I have been planning this trip on and off since January. Shaklee has been gracious enough to invite me out to their annual global conference to recognize my achievements on stage. About a month ago I finally talked myself into committing to going not just for all of the training and growing I could personally use, but because I know I need to set the example for my rapidly growing team!
While I am honored and so incredibly excited, I am also worried about leaving my baby girl for the first time. She has never stayed with anyone for longer than a couple of hours at a time, so I am nervous for her. I think I will be fine.
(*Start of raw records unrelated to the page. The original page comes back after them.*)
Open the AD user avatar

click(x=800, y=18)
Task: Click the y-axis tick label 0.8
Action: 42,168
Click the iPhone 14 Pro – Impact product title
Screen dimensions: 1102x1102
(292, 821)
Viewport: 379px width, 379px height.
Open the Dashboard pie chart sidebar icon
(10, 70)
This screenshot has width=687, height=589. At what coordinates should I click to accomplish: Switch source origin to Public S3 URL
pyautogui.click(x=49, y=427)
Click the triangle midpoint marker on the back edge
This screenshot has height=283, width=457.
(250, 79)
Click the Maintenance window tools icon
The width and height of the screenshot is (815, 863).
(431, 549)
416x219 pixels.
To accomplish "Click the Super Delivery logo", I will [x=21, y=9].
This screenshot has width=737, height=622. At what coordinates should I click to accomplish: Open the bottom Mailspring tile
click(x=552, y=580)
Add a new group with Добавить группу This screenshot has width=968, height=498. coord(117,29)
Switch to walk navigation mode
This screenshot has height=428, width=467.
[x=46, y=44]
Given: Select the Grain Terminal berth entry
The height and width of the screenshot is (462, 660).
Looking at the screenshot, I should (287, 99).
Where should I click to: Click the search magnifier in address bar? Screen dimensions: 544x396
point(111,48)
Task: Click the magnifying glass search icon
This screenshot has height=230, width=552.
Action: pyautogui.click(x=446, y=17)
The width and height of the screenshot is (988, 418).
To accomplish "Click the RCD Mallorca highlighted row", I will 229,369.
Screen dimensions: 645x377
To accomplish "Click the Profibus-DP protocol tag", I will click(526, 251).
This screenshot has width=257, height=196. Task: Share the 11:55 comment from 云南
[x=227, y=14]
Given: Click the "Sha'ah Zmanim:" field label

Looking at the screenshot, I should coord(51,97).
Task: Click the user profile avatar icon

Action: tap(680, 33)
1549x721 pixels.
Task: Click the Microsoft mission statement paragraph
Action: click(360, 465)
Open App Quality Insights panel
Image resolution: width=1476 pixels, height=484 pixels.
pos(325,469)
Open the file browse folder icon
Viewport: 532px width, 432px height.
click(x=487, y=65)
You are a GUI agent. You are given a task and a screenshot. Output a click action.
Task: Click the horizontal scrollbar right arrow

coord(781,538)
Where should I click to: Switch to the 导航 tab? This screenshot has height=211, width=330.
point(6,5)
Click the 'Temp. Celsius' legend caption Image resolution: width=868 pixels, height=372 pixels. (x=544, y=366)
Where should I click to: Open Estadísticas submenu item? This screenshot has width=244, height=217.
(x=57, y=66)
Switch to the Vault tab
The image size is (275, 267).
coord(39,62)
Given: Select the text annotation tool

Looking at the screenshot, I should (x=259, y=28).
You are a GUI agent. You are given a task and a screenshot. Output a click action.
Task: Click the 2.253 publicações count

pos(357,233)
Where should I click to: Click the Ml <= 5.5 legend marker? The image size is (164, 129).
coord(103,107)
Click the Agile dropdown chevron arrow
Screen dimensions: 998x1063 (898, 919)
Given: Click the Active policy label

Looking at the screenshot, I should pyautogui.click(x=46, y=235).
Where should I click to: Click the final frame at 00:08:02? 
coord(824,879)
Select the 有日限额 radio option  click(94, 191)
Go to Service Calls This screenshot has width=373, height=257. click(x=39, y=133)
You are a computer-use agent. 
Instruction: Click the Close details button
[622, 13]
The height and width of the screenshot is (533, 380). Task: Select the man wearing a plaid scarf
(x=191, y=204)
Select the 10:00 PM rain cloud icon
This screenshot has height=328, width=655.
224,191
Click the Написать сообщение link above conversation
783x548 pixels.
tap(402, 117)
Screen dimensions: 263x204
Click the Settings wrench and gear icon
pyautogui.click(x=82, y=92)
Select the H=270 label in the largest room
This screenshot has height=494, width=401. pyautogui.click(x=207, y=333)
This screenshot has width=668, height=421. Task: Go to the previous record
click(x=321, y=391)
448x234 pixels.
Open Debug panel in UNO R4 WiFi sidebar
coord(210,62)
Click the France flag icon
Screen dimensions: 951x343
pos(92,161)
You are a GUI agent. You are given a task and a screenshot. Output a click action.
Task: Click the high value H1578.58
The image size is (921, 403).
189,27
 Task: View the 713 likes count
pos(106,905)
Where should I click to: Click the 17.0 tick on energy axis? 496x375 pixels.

I know all mama’s need a break from time to time, and so I welcome the chance to grow and dance with friends in Vegas, but I am nervous that she will not understand and will miss me being with her 24-7.
As a work at home mom, I have to get use to traveling a little more now. There will be Blissdom in Dallas come March and other speaking engagements I have arranged as well. But I am still fearful.
The shootings this morning in Wisconsin have me even more rattled. I can’t shake the “what-ifs”. What if Elizabeth gets sick or hurt while I’m gone. Worse, what if something tragic happens to me on my travels? While I have complete and total faith that this is what God has called me to do right now, and while I know that if it’s my day to go – it won’t matter if I’m home playing with my baby or in Vegas, those thoughts still creep up.
Will Elizabeth know how much I love her? Will she remember all of the snuggles and the 10,000 books I’ve read? Will she remember the crazy hours we spend dancing around the house jamming out to “Jesus loves me” radio on Pandora? Will she remember the prayer I pray over her bed every night when I lay her down? Will she miss the midnight visits to her room just to make sure she is okay one last time? Will she continue to be fed good, whole foods? Will she remember the sound of my voice when I’ve sung “You are my Sunshine” for the millionth time? Will she remember the way I smell when we take a bubble bath together? Will she know how much she’s changed me? Will she know how much I love her?
Like I said, I know that God is in control, and I am sure that everything will be fine! I will go and learn and cross more achievements off my list, and Lord willing, return home next Sunday to a little girl happy to see her mama!
Hope you all have a great week, too!!! I have a couple of fun posts lined up for you! Including one BIG post I wrote exclusively for Allora Handmade! Eeek!